Archivio di Stato, il riscatto del litorale domizio in mostra
Redazione – Gli spazi dell’Archivio di Stato di Caserta, situati all’interno della Reggia vanvitelliana, ospitano un appuntamento culturale di straordinario valore per la narrazione del nostro territorio. Inaugurata la mostra intitolata “RI – CONOSCERE IL LITORALE DOMIZIO. Il riscatto di un territorio con un passato di confine. Trasformazione e sviluppo del litorale domizio dagli anni ’60 ad oggi”, un progetto espositivo di altissimo profilo sostenuto da Strategia Fotografia e promosso dalla Direzione Generale Creatività Contemporanea del Ministero della Cultura. Questa iniziativa accende i riflettori su una fascia costiera fondamentale della Campania, celebrando la centralità culturale di Caserta e della sua provincia come fulcro propulsore di una rinascita non solo estetica, ma soprattutto sociale, civile e turistica.
Il percorso espositivo si snoda attraverso l’attenta e sensibile lente di ingrandimento di tre interpreti d’eccezione della fotografia contemporanea, quali Gianni Fiorito, Giovanni Izzo e Salvatore Laporta. Con i loro sguardi d’autore, capaci di cogliere l’essenza più profonda dei luoghi, l’esposizione regala al pubblico una narrazione visiva continuativa e profonda che abbraccia circa sessanta chilometri di costa. Il racconto geografico parte dalle suggestioni storiche di Pozzuoli per spingersi fino alla foce del Garigliano, toccando tappe iconiche ed emblematiche della provincia casertana e delle sue immediate vicinanze, tra cui spiccano Licola, Varcaturo, l’area densa di storie di Castel Volturno e la suggestiva Baia Domizia. Attraverso novanta scatti d’impatto, sapientemente organizzati in composizioni di dittici e polittici, i visitatori possono immergersi nelle repentine mutazioni paesaggistiche, nelle dinamiche culturali e nell’evoluzione antropologica di un’area dalla forte identità.

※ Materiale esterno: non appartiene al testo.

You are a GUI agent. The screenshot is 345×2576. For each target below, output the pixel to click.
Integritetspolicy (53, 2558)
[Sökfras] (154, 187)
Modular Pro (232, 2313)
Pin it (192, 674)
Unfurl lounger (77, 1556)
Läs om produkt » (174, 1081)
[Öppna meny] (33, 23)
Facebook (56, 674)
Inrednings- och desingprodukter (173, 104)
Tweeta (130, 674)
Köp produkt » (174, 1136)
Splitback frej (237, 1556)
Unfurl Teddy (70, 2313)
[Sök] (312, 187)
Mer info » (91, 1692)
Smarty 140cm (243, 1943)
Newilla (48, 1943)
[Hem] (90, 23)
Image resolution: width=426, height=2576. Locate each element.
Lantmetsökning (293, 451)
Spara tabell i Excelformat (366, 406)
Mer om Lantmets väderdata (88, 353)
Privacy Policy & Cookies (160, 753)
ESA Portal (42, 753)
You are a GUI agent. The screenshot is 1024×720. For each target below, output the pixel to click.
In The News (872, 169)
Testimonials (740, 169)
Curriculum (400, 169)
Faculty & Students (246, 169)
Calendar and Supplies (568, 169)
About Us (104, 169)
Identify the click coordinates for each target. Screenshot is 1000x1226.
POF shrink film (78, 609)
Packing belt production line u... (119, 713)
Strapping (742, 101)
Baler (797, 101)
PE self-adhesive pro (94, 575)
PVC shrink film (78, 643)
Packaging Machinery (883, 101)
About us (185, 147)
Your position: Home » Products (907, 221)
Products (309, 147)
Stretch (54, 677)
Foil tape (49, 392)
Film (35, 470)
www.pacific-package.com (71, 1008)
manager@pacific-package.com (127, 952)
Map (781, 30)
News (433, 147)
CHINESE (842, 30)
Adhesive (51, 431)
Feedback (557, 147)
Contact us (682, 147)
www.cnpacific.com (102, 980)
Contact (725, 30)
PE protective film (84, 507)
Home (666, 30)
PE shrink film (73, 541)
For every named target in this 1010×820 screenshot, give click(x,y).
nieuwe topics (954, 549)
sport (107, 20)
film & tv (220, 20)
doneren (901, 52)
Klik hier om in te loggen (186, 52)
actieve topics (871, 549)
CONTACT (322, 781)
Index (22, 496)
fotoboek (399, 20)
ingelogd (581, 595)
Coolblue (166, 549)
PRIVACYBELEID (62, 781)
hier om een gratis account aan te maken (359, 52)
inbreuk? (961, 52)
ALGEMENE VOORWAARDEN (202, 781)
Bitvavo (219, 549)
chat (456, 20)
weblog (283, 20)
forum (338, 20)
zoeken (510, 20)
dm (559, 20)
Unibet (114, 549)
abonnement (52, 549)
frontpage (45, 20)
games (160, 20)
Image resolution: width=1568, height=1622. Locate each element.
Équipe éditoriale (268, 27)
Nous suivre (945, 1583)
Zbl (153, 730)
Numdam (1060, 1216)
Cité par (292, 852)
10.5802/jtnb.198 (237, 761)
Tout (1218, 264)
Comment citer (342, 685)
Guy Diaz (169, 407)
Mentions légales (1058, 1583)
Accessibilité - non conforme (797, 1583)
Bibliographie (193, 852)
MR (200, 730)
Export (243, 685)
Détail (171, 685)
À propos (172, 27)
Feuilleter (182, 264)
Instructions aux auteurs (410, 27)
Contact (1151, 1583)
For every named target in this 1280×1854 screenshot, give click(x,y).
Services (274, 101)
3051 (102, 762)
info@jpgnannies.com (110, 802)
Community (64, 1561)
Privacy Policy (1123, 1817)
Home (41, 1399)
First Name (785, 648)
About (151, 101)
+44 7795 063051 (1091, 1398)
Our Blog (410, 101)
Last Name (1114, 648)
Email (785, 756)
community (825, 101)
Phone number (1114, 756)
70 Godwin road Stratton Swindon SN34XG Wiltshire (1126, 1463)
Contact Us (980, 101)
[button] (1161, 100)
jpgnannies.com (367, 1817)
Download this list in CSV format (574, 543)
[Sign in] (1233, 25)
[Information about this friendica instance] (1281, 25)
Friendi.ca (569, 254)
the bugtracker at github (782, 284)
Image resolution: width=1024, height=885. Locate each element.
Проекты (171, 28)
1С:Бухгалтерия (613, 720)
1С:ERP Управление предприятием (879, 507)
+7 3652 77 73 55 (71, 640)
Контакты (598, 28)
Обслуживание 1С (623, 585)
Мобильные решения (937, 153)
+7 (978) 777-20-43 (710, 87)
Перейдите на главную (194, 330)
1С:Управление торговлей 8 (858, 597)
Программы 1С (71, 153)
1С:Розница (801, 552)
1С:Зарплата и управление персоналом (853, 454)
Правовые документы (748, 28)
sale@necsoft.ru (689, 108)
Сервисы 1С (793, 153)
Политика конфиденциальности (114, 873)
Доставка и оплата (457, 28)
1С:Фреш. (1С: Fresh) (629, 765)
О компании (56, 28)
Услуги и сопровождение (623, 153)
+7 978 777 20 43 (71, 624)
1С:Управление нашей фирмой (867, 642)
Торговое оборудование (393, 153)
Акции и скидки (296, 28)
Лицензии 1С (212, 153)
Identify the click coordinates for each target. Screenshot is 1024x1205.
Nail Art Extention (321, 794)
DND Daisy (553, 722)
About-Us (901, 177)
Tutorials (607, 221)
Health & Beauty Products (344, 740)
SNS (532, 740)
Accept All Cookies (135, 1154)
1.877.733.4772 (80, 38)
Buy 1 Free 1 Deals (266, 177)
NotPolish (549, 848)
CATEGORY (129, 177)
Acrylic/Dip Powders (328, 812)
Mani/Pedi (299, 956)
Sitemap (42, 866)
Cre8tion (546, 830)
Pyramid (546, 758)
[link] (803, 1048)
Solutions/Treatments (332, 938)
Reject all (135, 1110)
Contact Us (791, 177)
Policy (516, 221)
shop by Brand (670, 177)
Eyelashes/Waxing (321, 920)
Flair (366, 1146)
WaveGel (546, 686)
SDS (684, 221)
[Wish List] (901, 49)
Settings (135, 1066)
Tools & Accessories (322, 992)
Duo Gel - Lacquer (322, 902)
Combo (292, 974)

Le immagini guidano l’osservatore in un viaggio nel tempo che rievoca gli anni ruggenti del boom economico, quando questo tratto di mare venne battezzato con l’ambizioso e affascinante appellativo di litorale “californiano” d’Italia, un’epoca caratterizzata da un fermento progettuale straordinario e da sogni di sviluppo radioso. A quella stagione felice è seguito un periodo complesso, segnato da ferite profonde legate a criticità ambientali e allo sversamento illecito di rifiuti, dinamiche dolorose che hanno messo a dura prova la tenuta della comunità. Tuttavia, l’anima autentica di questo comprensorio non si è mai arresa. Oggi, grazie a una massiccia opera di bonifica e al desiderio indomito della cittadinanza sana, la provincia di Caserta rivendica con orgoglio il proprio futuro. I progetti legati alla valorizzazione ambientale e al rilancio turistico, mai realmente abbandonati da chi ama questa terra, tornano a essere il motore del cambiamento, offrendo una preziosa occasione di riflessione collettiva e una solida prospettiva di rigenerazione e riscatto definitivo per un litorale che guarda a domani con rinnovato ottimismo.